In this post, I opined that the gamut of an RGB color space did not depend on its gamma, or nonlinearity, subject to some constraints on the nature of the nonlinearity and the precision of the specification of the values.
Thanks to a discussion with a DPR poster who I only know as JDin Oregon, I think I can prove it.
How’s this?
Visualization of the gamut of an RGB color space, say sRGB, involves mapping the envelope of RGB color space into a device-independent color space. Such a color space is most useful for gamut visualization if it attempts to be perceptually uniform. Two such color spaces are CIELab and CIELuv. In order for a RGB color space to be mapped to either Lab or Luv, it must first be converted to XYZ, which is a linear RGB color space.
If the three nonlinearities associated with the original color space map 0 to 0 and 1 to 1. The values of the six vertices of the gamut cube in the subject color space form a hexahedron when transformed to XYZ. The location of the vertices in XYZ can be computed from the chromaticities of the three primaries and from that of the white point. The faces of the hexahedron in XYZ, when transformed into the device independent perceptually uniform space like Lab or Luv, define the gamut of the input RGB color space.
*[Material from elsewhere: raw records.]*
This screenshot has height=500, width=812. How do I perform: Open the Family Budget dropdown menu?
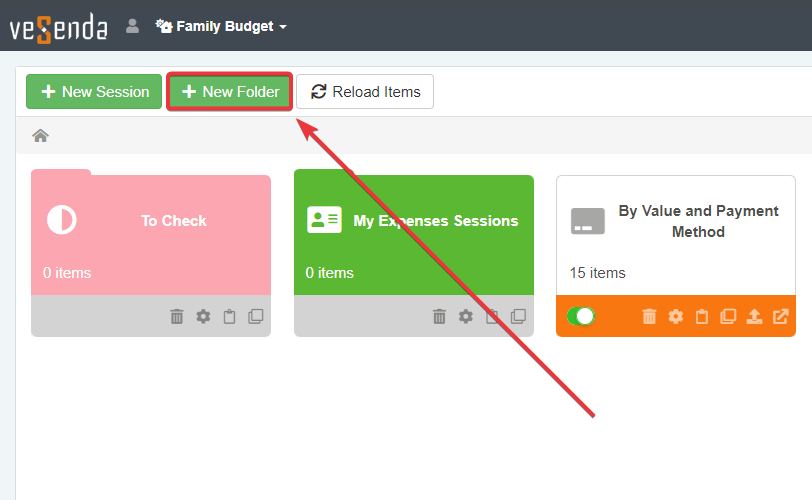[x=222, y=26]
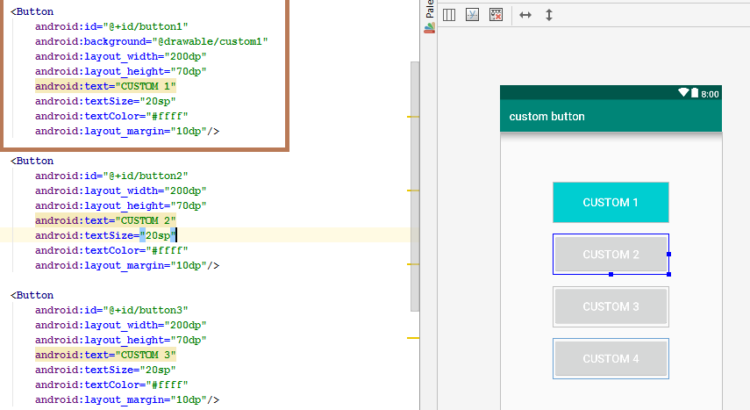Select the CUSTOM 3 button in preview
Screen dimensions: 750x410
pyautogui.click(x=610, y=306)

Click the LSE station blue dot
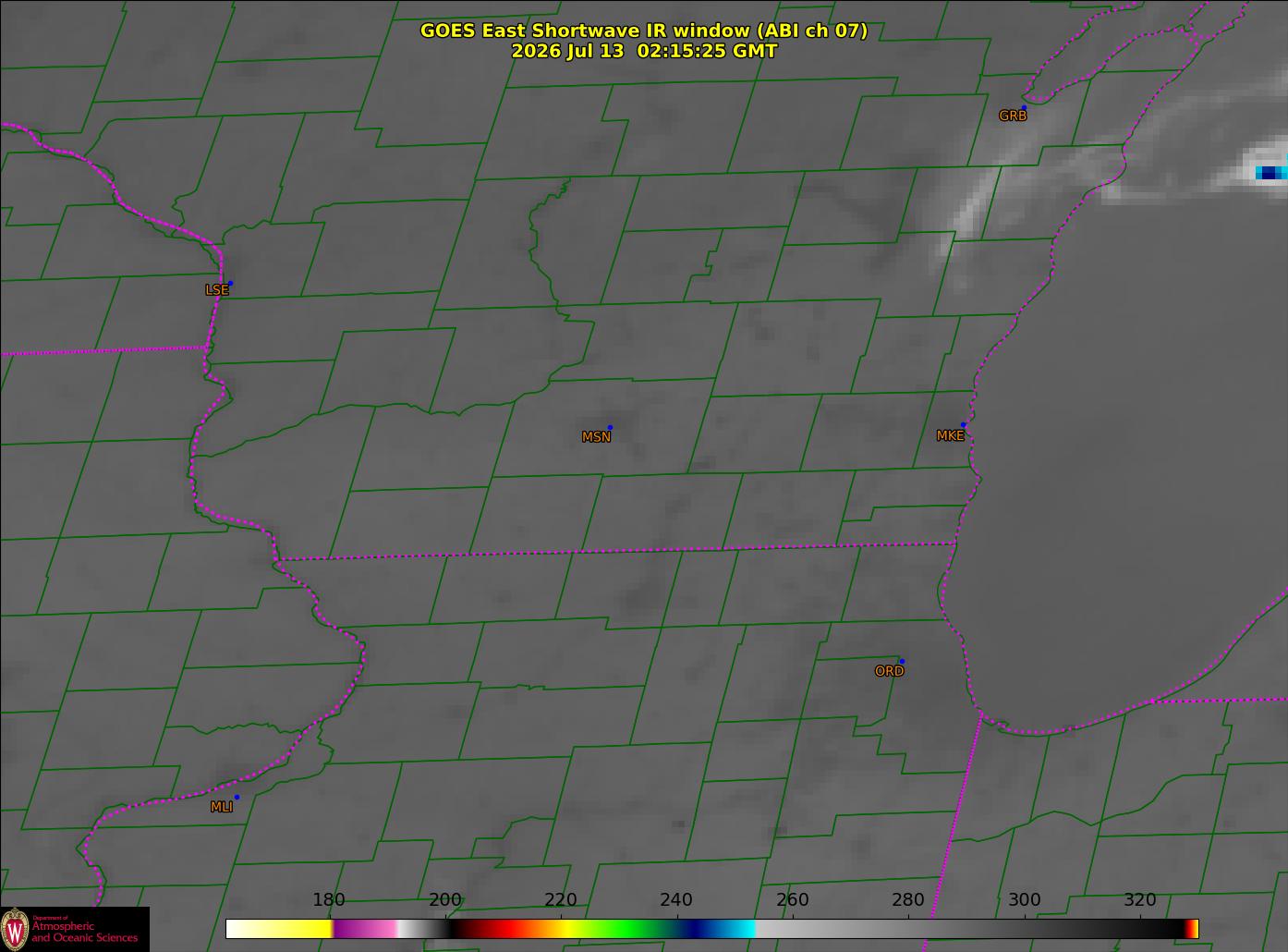230,283
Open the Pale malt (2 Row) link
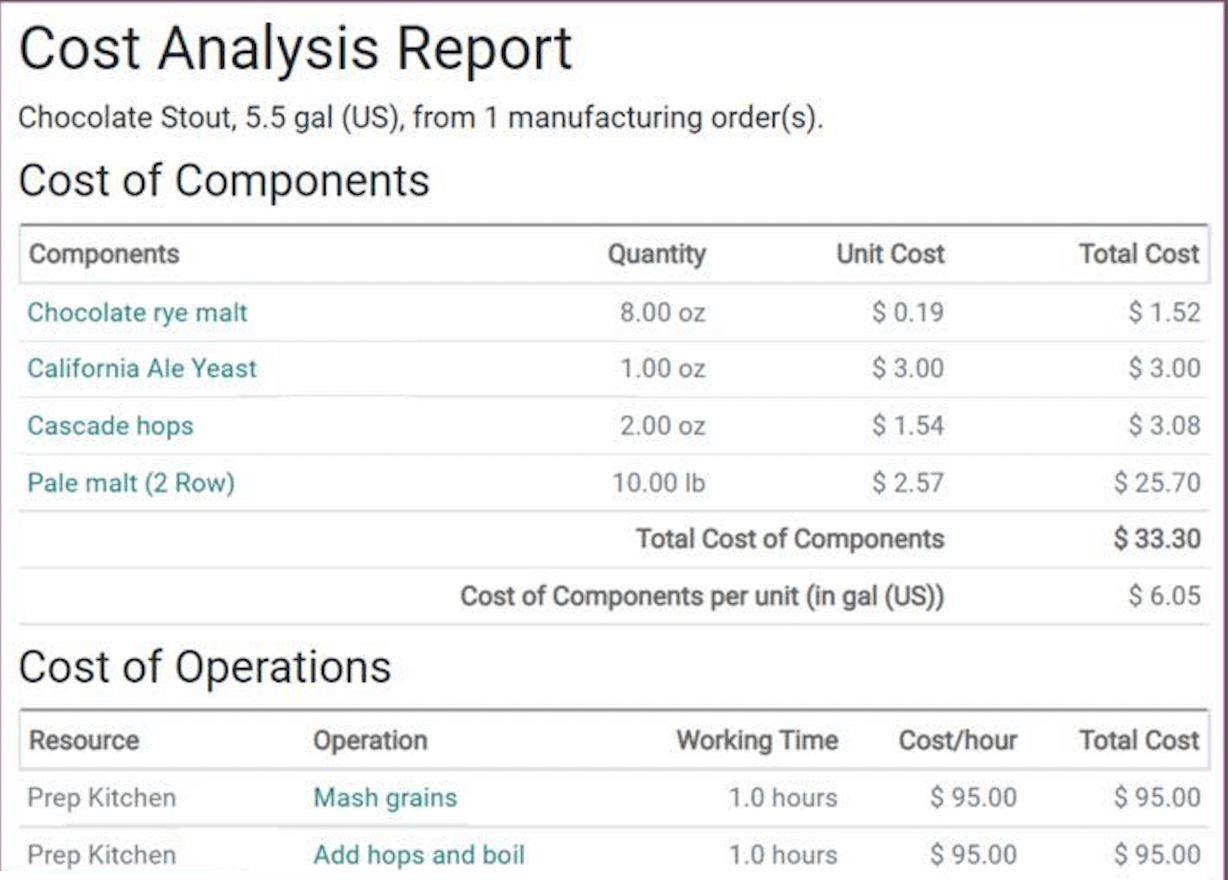1228x880 pixels. [131, 484]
Assuming that the nonlinearity of the input color space is everywhere defined, continuous, and monotonic between 0 and 1, any rational value between 0 and 1 can be specified, given sufficient precision.
The six faces of the hexahedron in XYZ may thus be specified independent of the input nonlinearity by linear interpolation among the corners.
To summarize, the nonlinearity does not affect zero or full scale values. Thus the planes of the hexahedron are not changed. Only the distribution of colors within the plane are changed.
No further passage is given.